→ **Your objective**
The response should be a faithful copy of every record, with nothing left out.

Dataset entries
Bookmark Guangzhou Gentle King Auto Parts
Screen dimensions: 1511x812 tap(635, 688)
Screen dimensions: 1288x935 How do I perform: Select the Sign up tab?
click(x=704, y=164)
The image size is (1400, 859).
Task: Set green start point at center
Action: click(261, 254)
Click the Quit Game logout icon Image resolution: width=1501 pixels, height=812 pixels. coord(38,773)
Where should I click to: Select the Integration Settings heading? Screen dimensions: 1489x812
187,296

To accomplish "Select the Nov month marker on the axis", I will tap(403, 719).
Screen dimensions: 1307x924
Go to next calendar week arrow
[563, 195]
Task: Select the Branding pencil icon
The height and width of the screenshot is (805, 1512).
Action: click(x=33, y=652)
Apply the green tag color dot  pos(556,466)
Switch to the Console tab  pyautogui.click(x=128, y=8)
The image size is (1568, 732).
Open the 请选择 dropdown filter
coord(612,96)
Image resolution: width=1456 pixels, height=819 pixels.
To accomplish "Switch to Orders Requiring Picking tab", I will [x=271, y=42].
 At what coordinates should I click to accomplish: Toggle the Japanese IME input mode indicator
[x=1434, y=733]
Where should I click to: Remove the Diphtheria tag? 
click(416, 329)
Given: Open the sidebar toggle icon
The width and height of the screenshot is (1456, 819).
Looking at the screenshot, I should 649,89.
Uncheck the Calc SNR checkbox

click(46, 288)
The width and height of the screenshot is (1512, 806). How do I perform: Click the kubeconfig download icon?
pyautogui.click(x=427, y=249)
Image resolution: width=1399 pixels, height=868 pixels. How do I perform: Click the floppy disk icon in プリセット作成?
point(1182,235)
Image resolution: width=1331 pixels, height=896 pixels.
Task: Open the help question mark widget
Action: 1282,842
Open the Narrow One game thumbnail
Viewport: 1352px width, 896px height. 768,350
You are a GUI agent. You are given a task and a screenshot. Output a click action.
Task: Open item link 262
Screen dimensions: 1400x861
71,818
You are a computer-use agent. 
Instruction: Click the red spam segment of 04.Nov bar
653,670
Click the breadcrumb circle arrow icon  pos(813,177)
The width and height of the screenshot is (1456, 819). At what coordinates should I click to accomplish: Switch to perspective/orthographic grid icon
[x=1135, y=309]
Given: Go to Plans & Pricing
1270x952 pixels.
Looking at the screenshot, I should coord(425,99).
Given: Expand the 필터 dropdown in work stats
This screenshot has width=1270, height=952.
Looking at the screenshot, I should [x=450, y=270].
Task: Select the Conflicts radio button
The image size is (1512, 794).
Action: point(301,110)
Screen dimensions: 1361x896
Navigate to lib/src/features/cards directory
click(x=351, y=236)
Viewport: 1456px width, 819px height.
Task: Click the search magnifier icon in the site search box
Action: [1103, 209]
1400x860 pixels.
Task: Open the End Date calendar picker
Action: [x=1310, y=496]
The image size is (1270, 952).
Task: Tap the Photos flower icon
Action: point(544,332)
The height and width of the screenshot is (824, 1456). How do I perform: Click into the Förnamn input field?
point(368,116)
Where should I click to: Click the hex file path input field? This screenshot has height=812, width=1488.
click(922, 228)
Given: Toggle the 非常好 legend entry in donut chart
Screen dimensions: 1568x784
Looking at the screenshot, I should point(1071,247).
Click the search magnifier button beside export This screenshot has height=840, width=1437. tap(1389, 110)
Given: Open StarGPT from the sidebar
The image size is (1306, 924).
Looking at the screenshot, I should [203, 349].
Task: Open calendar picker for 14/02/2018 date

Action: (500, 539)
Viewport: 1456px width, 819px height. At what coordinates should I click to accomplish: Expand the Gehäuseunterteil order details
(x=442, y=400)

→ **Result for this task**
Bookmark Guangzhou Gentle King Auto Parts
Screen dimensions: 1511x812 tap(635, 688)
Screen dimensions: 1288x935 How do I perform: Select the Sign up tab?
click(x=704, y=164)
The image size is (1400, 859).
Task: Set green start point at center
Action: click(261, 254)
Click the Quit Game logout icon Image resolution: width=1501 pixels, height=812 pixels. coord(38,773)
Where should I click to: Select the Integration Settings heading? Screen dimensions: 1489x812
187,296

To accomplish "Select the Nov month marker on the axis", I will tap(403, 719).
Screen dimensions: 1307x924
Go to next calendar week arrow
[563, 195]
Task: Select the Branding pencil icon
The height and width of the screenshot is (805, 1512).
Action: click(x=33, y=652)
Apply the green tag color dot  pos(556,466)
Switch to the Console tab  pyautogui.click(x=128, y=8)
The image size is (1568, 732).
Open the 请选择 dropdown filter
coord(612,96)
Image resolution: width=1456 pixels, height=819 pixels.
To accomplish "Switch to Orders Requiring Picking tab", I will [x=271, y=42].
 At what coordinates should I click to accomplish: Toggle the Japanese IME input mode indicator
[x=1434, y=733]
Where should I click to: Remove the Diphtheria tag? 
click(416, 329)
Given: Open the sidebar toggle icon
The width and height of the screenshot is (1456, 819).
Looking at the screenshot, I should 649,89.
Uncheck the Calc SNR checkbox

click(46, 288)
The width and height of the screenshot is (1512, 806). How do I perform: Click the kubeconfig download icon?
pyautogui.click(x=427, y=249)
Image resolution: width=1399 pixels, height=868 pixels. How do I perform: Click the floppy disk icon in プリセット作成?
point(1182,235)
Image resolution: width=1331 pixels, height=896 pixels.
Task: Open the help question mark widget
Action: 1282,842
Open the Narrow One game thumbnail
Viewport: 1352px width, 896px height. 768,350
You are a GUI agent. You are given a task and a screenshot. Output a click action.
Task: Open item link 262
Screen dimensions: 1400x861
71,818
You are a computer-use agent. 
Instruction: Click the red spam segment of 04.Nov bar
653,670
Click the breadcrumb circle arrow icon  pos(813,177)
The width and height of the screenshot is (1456, 819). At what coordinates should I click to accomplish: Switch to perspective/orthographic grid icon
[x=1135, y=309]
Given: Go to Plans & Pricing
1270x952 pixels.
Looking at the screenshot, I should coord(425,99).
Given: Expand the 필터 dropdown in work stats
This screenshot has width=1270, height=952.
Looking at the screenshot, I should [x=450, y=270].
Task: Select the Conflicts radio button
The image size is (1512, 794).
Action: point(301,110)
Screen dimensions: 1361x896
Navigate to lib/src/features/cards directory
click(x=351, y=236)
Viewport: 1456px width, 819px height.
Task: Click the search magnifier icon in the site search box
Action: [1103, 209]
1400x860 pixels.
Task: Open the End Date calendar picker
Action: [x=1310, y=496]
The image size is (1270, 952).
Task: Tap the Photos flower icon
Action: point(544,332)
The height and width of the screenshot is (824, 1456). How do I perform: Click into the Förnamn input field?
point(368,116)
Where should I click to: Click the hex file path input field? This screenshot has height=812, width=1488.
click(922, 228)
Given: Toggle the 非常好 legend entry in donut chart
Screen dimensions: 1568x784
Looking at the screenshot, I should point(1071,247).
Click the search magnifier button beside export This screenshot has height=840, width=1437. tap(1389, 110)
Given: Open StarGPT from the sidebar
The image size is (1306, 924).
Looking at the screenshot, I should [203, 349].
Task: Open calendar picker for 14/02/2018 date

Action: (500, 539)
Viewport: 1456px width, 819px height. At what coordinates should I click to accomplish: Expand the Gehäuseunterteil order details
(x=442, y=400)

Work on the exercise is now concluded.